▸ ACTION ITEM: Set out each line from the following listing that includes the word "label".

*** Opening of RECORD EXCERPTS ***

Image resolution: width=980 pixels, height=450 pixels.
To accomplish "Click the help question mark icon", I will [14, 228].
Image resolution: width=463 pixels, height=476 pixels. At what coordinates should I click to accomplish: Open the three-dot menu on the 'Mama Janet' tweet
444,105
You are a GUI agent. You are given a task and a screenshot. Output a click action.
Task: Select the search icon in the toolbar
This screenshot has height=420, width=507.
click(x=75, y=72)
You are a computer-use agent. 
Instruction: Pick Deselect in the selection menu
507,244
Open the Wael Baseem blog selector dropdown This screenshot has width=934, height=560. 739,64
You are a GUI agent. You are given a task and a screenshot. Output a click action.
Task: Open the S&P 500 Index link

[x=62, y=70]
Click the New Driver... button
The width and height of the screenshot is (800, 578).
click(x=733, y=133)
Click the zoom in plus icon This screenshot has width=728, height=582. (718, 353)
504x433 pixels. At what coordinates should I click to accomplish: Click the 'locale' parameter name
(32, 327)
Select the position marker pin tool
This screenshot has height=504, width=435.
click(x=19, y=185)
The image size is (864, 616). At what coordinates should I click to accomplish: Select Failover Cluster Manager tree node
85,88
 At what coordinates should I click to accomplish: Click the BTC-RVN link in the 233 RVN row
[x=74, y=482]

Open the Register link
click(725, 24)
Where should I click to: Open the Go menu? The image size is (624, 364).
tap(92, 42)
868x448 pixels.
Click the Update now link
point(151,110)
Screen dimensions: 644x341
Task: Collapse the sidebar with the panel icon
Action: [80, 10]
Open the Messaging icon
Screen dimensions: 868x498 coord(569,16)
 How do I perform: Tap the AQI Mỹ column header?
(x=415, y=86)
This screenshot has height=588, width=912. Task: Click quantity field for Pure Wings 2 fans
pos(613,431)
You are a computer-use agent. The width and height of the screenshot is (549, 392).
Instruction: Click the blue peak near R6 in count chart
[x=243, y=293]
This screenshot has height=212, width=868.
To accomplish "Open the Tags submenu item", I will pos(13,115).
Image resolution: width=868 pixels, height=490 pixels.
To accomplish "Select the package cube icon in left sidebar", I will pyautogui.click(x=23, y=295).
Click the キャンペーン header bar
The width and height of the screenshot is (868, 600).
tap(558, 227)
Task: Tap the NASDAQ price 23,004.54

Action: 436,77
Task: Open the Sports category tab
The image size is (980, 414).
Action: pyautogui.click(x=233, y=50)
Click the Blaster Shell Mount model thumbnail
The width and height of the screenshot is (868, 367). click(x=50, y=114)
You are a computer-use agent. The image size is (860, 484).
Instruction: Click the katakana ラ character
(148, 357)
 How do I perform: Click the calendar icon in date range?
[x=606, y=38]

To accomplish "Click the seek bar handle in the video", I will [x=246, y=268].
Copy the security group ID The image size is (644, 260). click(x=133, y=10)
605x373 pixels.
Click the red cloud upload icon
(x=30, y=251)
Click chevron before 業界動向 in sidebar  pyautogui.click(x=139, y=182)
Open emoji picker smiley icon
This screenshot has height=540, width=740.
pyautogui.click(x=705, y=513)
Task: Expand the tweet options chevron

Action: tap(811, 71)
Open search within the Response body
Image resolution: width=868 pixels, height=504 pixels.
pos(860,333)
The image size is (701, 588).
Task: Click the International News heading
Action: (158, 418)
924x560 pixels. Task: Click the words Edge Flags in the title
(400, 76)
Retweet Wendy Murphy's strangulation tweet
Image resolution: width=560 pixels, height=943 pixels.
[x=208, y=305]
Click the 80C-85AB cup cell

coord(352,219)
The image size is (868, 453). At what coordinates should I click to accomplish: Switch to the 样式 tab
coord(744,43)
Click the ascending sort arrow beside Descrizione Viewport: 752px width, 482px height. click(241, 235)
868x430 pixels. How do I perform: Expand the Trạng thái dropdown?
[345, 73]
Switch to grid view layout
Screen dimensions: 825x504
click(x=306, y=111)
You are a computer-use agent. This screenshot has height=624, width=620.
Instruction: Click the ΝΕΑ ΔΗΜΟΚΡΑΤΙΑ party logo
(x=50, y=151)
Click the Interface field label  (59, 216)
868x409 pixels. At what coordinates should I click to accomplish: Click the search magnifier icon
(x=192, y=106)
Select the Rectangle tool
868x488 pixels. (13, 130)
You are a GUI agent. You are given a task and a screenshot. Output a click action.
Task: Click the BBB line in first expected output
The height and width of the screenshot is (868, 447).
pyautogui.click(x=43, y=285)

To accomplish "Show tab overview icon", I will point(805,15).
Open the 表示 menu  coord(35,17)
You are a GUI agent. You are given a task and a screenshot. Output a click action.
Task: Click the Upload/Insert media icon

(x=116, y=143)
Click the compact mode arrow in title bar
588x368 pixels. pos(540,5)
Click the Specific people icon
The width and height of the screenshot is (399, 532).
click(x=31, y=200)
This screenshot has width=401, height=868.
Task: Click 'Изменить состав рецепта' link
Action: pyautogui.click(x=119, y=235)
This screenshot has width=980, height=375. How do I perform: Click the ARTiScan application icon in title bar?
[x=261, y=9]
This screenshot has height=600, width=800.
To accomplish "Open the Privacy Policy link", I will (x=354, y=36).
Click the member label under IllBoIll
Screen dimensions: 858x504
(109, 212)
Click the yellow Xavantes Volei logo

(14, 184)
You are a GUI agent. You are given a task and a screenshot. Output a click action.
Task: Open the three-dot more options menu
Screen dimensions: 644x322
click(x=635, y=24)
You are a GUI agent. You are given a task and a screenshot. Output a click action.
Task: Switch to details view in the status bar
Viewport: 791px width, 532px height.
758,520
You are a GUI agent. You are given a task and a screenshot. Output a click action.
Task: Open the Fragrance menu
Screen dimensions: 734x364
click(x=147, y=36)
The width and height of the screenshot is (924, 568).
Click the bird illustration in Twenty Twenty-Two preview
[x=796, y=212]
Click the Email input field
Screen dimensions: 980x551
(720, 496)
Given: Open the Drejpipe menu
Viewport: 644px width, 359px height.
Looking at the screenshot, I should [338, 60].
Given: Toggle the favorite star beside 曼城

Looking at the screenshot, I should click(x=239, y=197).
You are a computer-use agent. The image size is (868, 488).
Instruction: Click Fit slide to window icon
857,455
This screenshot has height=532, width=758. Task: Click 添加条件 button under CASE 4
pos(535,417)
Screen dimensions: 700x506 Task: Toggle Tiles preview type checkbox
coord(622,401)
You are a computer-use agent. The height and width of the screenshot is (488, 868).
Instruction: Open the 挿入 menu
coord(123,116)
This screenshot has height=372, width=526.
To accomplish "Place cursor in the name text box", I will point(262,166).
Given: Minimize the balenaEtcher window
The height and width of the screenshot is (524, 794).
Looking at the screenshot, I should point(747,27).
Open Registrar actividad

*** Close of RECORD EXCERPTS ***

▸ ANSWER TO THE EXERCISE:
Click the Interface field label  (59, 216)
Click the member label under IllBoIll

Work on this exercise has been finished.